After settling below the psychological $7.00 mark for the first time since Sept. 27 on Thursday, December natural gas futures rebounded Friday on sympathy with soaring prices in the petroleum futures complex. The natural gas futures prompt month vaulted back above $7.00 to settle at $7.115, up 24.2 cents on the day.
For the week, December natural gas was down only 6.1 cents from Friday, Nov. 12. The slight weekly decrease was a far cry from the back-to-back 77-cent drops experienced during the two prior weeks (see Daily GPI, Nov. 15).

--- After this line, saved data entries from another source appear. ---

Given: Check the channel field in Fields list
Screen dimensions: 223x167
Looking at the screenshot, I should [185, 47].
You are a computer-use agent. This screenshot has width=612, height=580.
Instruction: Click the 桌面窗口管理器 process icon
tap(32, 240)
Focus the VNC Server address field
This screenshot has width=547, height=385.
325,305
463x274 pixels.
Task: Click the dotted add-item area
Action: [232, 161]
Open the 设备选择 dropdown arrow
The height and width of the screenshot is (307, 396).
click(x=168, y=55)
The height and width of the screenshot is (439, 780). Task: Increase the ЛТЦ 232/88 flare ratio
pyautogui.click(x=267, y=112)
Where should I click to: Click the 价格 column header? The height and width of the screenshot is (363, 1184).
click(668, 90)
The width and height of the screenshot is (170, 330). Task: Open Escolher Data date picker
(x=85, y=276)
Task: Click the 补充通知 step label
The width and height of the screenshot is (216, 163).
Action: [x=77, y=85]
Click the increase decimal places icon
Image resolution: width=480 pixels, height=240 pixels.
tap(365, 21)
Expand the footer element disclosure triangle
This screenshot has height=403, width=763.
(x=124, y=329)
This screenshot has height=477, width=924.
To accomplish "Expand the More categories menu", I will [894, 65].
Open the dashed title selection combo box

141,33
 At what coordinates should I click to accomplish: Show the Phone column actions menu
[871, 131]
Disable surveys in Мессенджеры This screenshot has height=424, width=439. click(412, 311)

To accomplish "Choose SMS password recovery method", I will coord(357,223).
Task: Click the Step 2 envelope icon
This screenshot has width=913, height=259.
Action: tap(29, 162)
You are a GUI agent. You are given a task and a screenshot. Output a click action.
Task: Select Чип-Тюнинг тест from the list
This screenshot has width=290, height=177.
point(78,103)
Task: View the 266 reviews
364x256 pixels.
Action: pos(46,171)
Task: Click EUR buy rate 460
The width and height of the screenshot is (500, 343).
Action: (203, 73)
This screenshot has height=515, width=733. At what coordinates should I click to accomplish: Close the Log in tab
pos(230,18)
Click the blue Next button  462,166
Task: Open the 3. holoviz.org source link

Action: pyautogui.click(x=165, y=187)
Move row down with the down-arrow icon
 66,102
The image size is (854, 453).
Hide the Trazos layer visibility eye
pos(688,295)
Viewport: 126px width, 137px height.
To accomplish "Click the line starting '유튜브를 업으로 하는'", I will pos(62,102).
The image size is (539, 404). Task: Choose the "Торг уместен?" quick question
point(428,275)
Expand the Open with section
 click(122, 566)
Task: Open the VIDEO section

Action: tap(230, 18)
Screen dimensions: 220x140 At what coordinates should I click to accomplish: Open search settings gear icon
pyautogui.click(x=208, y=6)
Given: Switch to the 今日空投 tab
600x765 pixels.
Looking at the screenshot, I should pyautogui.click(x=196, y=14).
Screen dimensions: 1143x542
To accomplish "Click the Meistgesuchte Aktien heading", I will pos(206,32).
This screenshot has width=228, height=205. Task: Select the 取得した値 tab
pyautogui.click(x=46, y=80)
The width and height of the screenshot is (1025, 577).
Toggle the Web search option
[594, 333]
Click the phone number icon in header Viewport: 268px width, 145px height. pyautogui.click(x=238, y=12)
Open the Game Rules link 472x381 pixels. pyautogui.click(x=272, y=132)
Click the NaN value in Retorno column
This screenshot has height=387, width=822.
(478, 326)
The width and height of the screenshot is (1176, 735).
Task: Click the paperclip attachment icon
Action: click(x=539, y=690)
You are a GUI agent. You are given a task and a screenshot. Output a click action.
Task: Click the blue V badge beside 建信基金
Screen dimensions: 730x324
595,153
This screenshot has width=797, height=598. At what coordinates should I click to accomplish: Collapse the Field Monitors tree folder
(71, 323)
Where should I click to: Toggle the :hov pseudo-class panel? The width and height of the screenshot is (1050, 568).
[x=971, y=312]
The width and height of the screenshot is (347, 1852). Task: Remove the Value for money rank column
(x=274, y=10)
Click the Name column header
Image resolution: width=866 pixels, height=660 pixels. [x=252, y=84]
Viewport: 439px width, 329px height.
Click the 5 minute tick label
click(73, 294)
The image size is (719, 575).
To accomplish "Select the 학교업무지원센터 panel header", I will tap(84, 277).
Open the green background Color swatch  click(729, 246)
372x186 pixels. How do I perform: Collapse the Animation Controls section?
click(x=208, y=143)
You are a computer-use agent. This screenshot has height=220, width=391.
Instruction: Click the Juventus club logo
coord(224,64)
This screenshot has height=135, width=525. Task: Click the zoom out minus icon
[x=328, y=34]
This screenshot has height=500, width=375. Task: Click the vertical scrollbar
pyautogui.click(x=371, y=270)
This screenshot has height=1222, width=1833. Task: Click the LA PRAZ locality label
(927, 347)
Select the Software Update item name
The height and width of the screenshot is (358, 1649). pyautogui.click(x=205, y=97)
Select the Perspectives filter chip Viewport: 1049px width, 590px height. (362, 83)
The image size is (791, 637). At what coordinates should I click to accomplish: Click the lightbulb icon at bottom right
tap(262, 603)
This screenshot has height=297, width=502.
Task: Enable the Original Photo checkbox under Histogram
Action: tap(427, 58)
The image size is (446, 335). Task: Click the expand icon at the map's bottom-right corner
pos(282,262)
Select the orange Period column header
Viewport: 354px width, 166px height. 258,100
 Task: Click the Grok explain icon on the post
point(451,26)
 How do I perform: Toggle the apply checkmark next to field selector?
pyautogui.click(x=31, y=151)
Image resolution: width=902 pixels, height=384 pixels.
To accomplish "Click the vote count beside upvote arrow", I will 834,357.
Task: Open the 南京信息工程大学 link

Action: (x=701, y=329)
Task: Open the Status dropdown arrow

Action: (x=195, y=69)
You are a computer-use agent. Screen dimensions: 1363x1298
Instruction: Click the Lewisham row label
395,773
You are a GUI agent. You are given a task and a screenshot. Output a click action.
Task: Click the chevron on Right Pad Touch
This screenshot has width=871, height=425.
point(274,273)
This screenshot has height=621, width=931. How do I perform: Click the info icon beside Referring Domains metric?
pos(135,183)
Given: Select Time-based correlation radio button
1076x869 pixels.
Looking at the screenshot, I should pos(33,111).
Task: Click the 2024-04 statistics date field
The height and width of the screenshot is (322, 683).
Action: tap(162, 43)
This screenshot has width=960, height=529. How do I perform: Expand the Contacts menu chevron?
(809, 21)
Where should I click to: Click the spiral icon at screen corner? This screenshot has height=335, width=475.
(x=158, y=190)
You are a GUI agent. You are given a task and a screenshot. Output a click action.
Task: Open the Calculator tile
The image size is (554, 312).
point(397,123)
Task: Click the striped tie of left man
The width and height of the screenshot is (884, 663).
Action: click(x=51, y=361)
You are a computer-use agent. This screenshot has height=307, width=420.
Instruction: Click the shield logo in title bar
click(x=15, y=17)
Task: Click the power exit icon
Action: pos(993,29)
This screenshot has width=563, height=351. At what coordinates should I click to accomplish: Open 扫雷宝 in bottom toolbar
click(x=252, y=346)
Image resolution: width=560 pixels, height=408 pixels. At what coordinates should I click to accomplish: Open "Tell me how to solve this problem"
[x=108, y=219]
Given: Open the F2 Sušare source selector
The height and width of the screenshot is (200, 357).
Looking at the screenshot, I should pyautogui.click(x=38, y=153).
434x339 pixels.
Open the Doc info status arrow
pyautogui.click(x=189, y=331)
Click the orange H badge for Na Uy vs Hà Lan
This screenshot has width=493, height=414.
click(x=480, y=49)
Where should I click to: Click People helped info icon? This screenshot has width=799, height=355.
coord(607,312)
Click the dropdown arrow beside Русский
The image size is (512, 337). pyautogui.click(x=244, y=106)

December heating oil and crude both enjoyed sizeable gains on the day, with heating oil posting a 5.26-cent gain to settle at $1.4826/gallon and December crude expiring $2.22 higher at $48.44/bbl. While the bumps were sizeable, the closing prices still pale in comparison to the highs experienced in late October, when December heating oil and crude were as high as $1.61/gallon and $55.65/bbl.
“I think you can blame heating oil for a lot of Friday’s increase in natural gas,” a Washington, DC-based broker said. “December heating oil has had significant gains recently. I think on a competitive basis that has helped lift the natural gas market.”
The heating oil boom was a result of tightness in stocks, not only in the U.S,, but also internationally. “Remember, these markets are not unconnected,” she added. “I think that was a difficulty for natural gas and sparked some short-covering going into the weekend.”
Commenting that the weather has been fairly unexciting, the broker said she wouldn’t be surprised if December futures drifted back down again heading into expiration. “Storage is full, you really haven’t had a lot of demand and there is a big discount to January,” she said.
“We were swamped in natural gas Friday — a lot of people buying on the dip. One of my clients said they were trying to squeeze in five days next week into a Friday. Open interest isn’t all that great going into the expiring contract, so there may be some effort to get out of positions now. We may be in for a very quiet expiration.”
The broker noted that natural gas could be bolstered by the fact that there is another cold forecast out there for this week. However, she warned that these cold forecasts seem to “continue to fizzle.”
Touching on crude’s giant run-up on the day, the broker said part of increase could be attributed to trouble at a Caribbean refinery, which lost power Thursday night. “Gasoline is up 7 cents on that, so I think crude went along for the ride with the products Friday,” the broker theorized. “In addition, it was December crude’s expiration, which also could have had something to do with it.”